The new students who did make it gathered for a welcome from the school’s dean of students. “We know you have had to overcome hurdles to be here – especially this summer, with visas,” Tomás Aguirre told the assembled students, representing more than 100 countries. “And I just wanted you to know that we are so glad you were able to make it.”

The sentiment was common among the students, too. “For me, the main thing is that I got here,” says Daria Tofan, a freshman from Romania, who didn’t get her student visa until about a week before orientation. “It was awful.”

Over the last six months the Trump Administration has clamped down on international student visas, temporarily pausing and then revamping the student visa interview process and bringing more scrutiny to the vetting system. That led to long delays and meant many accepted students couldn’t get appointments at embassies or consulates in time for the start of the fall semester.

“I only had one goal from the beginning, it was to go to college here, so if I didn’t reach that goal it would have been very painful,” explains Shivaka Sing, a freshman psychology major from New Delhi. When she got accepted to Buffalo she joined a group chat of other students from India. Many of them couldn’t get a visa appointment in time to start the fall semester with her. “Most of them are now transferring to the U.K. because of the visa situation,” she says. “Some are planning to defer to the spring semester.”

Fewer International students on campuses across the country this fall

At the University at Buffalo, the overall decline of about 15% of international students is happening mostly in graduate programs, especially in the STEM fields. But it’s not just Buffalo. Universities all over the country are experiencing similar drops. Arizona State University reported a fall semester decline for the first time since 2020. Declines have been announced at universities in Texas, Missouri and Illinois. The state of Massachusetts is expecting about 10,000 fewer new international students this year.

“One would describe the situation with international students to be very much in flux with tremendous levels of uncertainty,” says Fanta Aw, who leads the Association of International Educators, or NASFA.

Last year more than a million international students studied in the U.S., contributing about $43 billion into the U.S. economy. But Aw’s organization predicts a drop of about 150,000 new international students this fall, leading to a decline of about 15% overall. If that happens, local economies could lose as much as $7 billion in spending and more than 60,000 jobs.

“The loss of international students will lead to a significant downturn in innovation,” Aw says. “This will affect communities large and small.”

The decline is also happening at a time when other countries, like the U.K. and South Korea have stepped up to fill the gap.

Mixed messages from federal government on student visas 

President Trump has said he wants to keep campus safe. The State Department has revoked about 6,000 student visas so far this year, citing threats of academic espionage, support for terrorist groups in Gaza and criminal behavior.

And in May, the State Department said it would “aggressively revoke” visas for Chinese students and add additional scrutiny for future visa applications from China.

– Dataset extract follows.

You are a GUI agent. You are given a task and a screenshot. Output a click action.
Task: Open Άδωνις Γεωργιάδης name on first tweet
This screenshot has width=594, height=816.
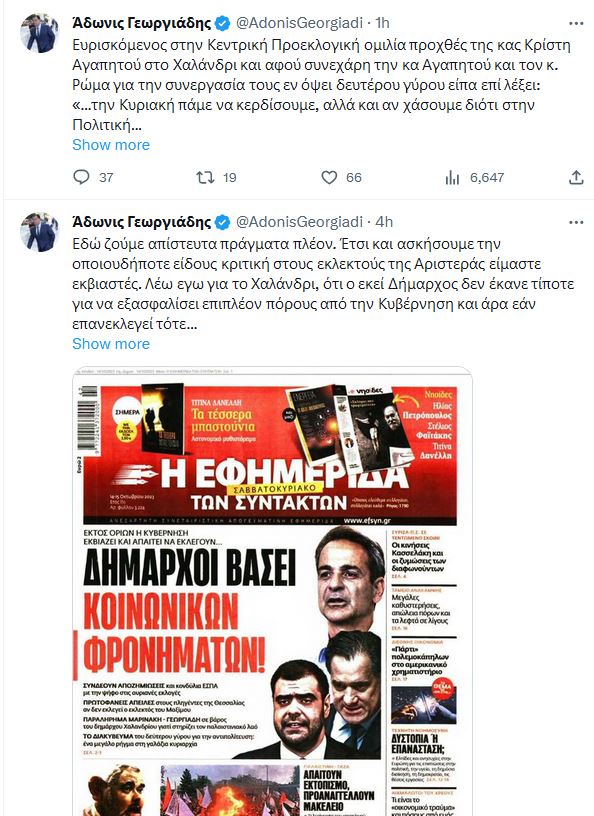(142, 23)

But in recent days Trump has signaled a shift. This week, Trump told reporters he planned to double the amount of Chinese students studying in the U.S. He defended those comments a day later, saying “I like that their [China] students come here. I like that other countries students’ come here. And you know what would happen if they didn’t? Our college system would go to hell very quickly.”

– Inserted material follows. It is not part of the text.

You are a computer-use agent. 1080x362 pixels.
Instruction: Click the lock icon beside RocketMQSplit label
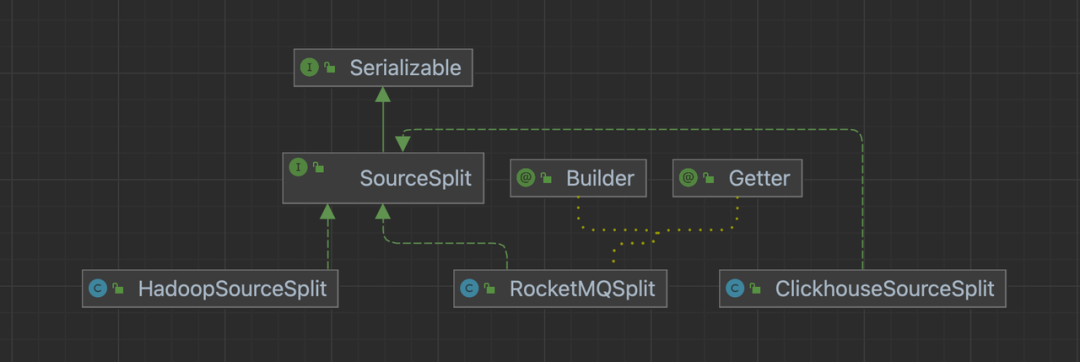pyautogui.click(x=490, y=288)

Still, President Trump and conservative leaders have said they want to make sure that foreign students aren’t taking spots that could go to American citizens. But leaders at the University at Buffalo said at least at their institution, that’s not something U.S. families need to worry about.

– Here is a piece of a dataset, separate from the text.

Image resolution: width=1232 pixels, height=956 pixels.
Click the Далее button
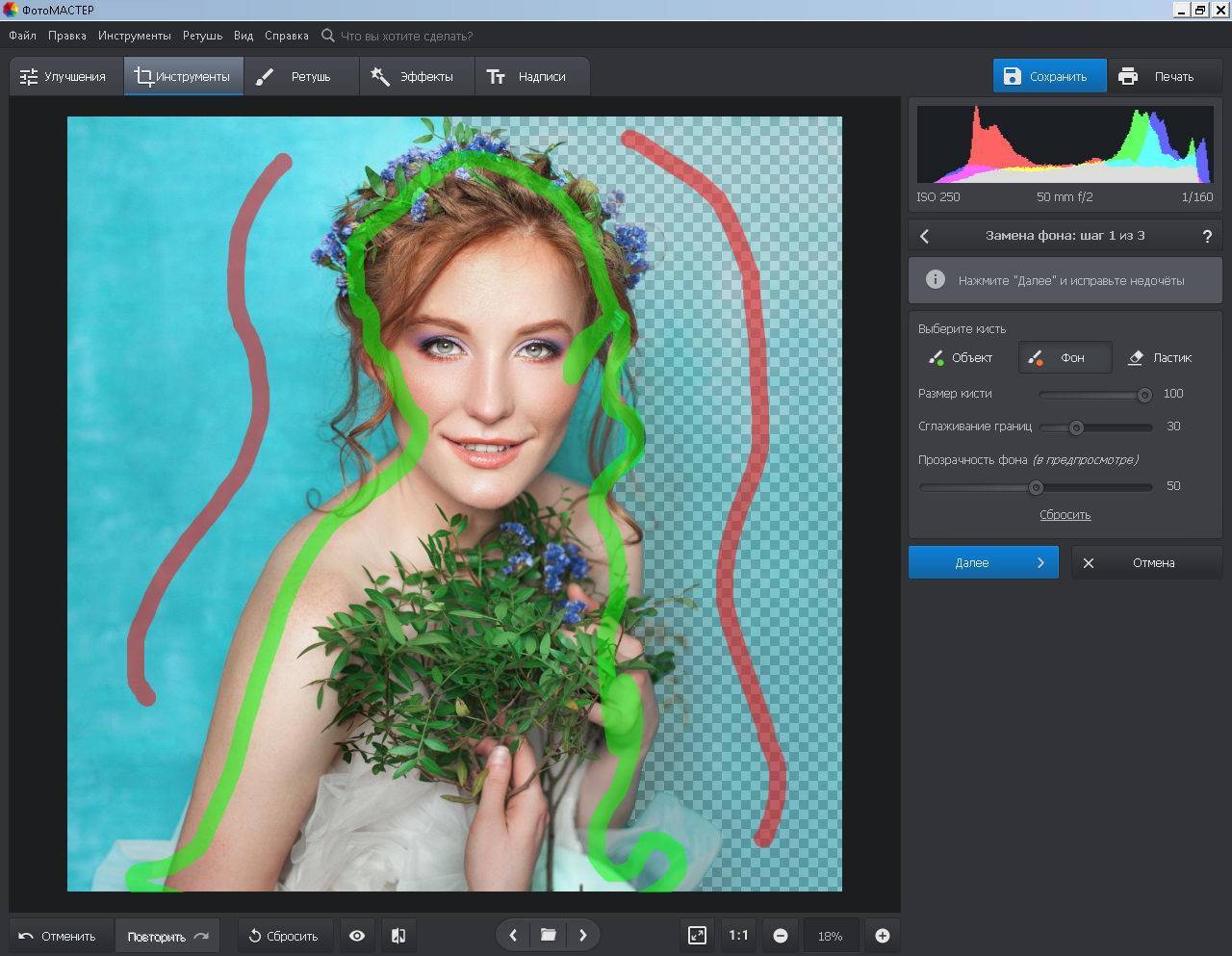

“We recruit all qualified students to the University at Buffalo and are eager for all of them to attend,” explains Scott Webber, the provost there. “I would assure you that our international students do not take spots, you know for other students who are qualified to attend and would be successful here.” Total enrollment is actually up at the university overall, and there are still 4,000 international students on campus this year.

International students bring money and culture to campuses

“What they bring to the university is this incredibly rich, diverse cultural experience for students who may not have ever been outside of New York state,” says Webber. “They really bring a different flavor to campus.”

International students also contribute financially to universities, as many pay full tuition. That revenue has the potential to benefit American students, by funding things like financial aid or stabilizing tuition costs.

As one of the lucky ones who made it to campus at the University at Buffalo, Shivika Sing, says finally being done with the visa process, and arriving on campus has meant she can focus on finding her classrooms, making sure she has all her books and supplies, and getting her dorm room set up.

“I bought a pink Lilo & Stitch soft toy to sleep with,” she says. It is one of three stuffed animals on her bed. Those toys are key, she says, to warding off the homesickness that comes from being seven thousand miles from home.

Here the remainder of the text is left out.